As you can see in the diagram, each EKS cluster holds in the same namespace two Prometheus pods that monitor by scraping the cluster behavior. Each Prometheus pod saves the last couple of hours in a dedicated PVC, after the defined retention time the data is sent to the S3 bucket using Thanos sidecar. In this way, we can save money on a low amount of local storage, and keep all the rest in a centralized place (S3).

To display the data on Grafana from the k8s clusters, we created a dedicated cluster that will be responsible to collect all the real-time (last ~2 hours) data directly from each cluster using GRPC that connects to the thanos-sidecar container (exposed on port 10901 by default) and from the S3 bucket (config-store) for the long-range data.

Let’s deep dive into the implementation details:

  1. The first phase was to implement kube-prometheus along with Thanos sidecar in each cluster.
  2. The second phase was to implement kube-thanos in the “aggregation” cluster. It’ll be responsible to collect all cluster’s real-time data from the clusters and from the retained data sent to the S3 bucket (ObjectStore).
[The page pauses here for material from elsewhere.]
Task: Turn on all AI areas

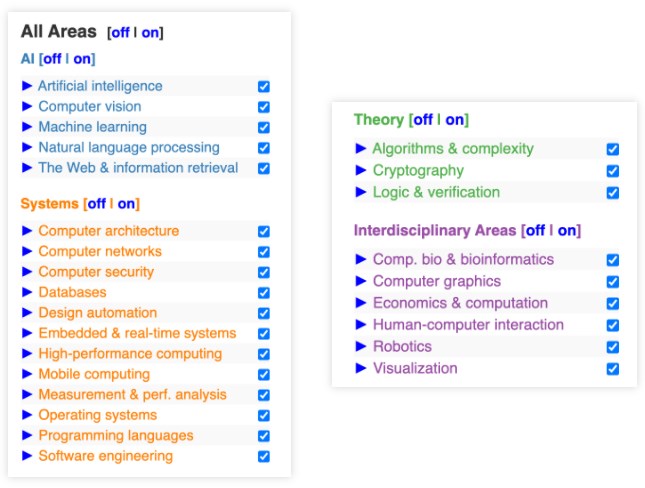Action: click(x=82, y=59)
Sounds great, so how do we actually do it?

First Phase

Here we focus on how to deploy and configure Prometheus along with Thanos sidecar in each cluster that we want to monitor.
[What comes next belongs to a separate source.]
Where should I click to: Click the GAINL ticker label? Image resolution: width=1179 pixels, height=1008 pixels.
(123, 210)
Create a namespace named monitoring in each cluster:
kubectl create ns monitoring

Create a storage class to enable Prometheus to persist date:

kubectl apply -f prometheus-storage-class.yaml -n monitoring

Install kube-prometheus:

helm repo add bitnami https://charts.bitnami.com/bitnami
helm repo update

Copy the relevant values that you want to configure into your local folder.

Some changes that need to be applied in the values:

Step 1:

Make Prometheus highly available:
Set Prometheus Replica Count — Number of Prometheus replicas desired (more than 2)

Step 2:

Define pod resources limit Prometheus resourcesDefine it to avoid Prometheus consuming all the service resources.

Step 3:

Enable Thanos sidecar creation

Step 4:

Changing Thanos sidecar service type from ClusterIP to LoadBalancer — It will create an AWS classic load-balancer endpoint that will expose the sidecar in the GRPC port (10901), then we can use this endpoint to route it via route53 to some DNS name thanos-prometheus-(cluster_name).
Expose Thanos endpoint in your own cluster in prometheus.thanos.service:

Now, after creating the CLB, we need to implement it in thekube-thanos manifest. Which we will get to later, in the second phase.

Step 5:

Disable Compaction and define retention — This is a very important step for the upload of the data via Thanos sidecar:

  • In order to use Thanos sidecar upload, these two values have to be equal --storage.tsdb.min-block-duration and --storage.tsdb.max-block-duration by default, they are set it to 2 hours.
  • The retention of Prometheus is recommended to not be lower than three times the min block duration, so 6 hours.
  • Additional explanation can be found here

Step 6:

Enable Config secret — via enabling Object Storage Config we can write data to S3 or any other BlockDevice that is supported. to ensure persistence to our long-term data.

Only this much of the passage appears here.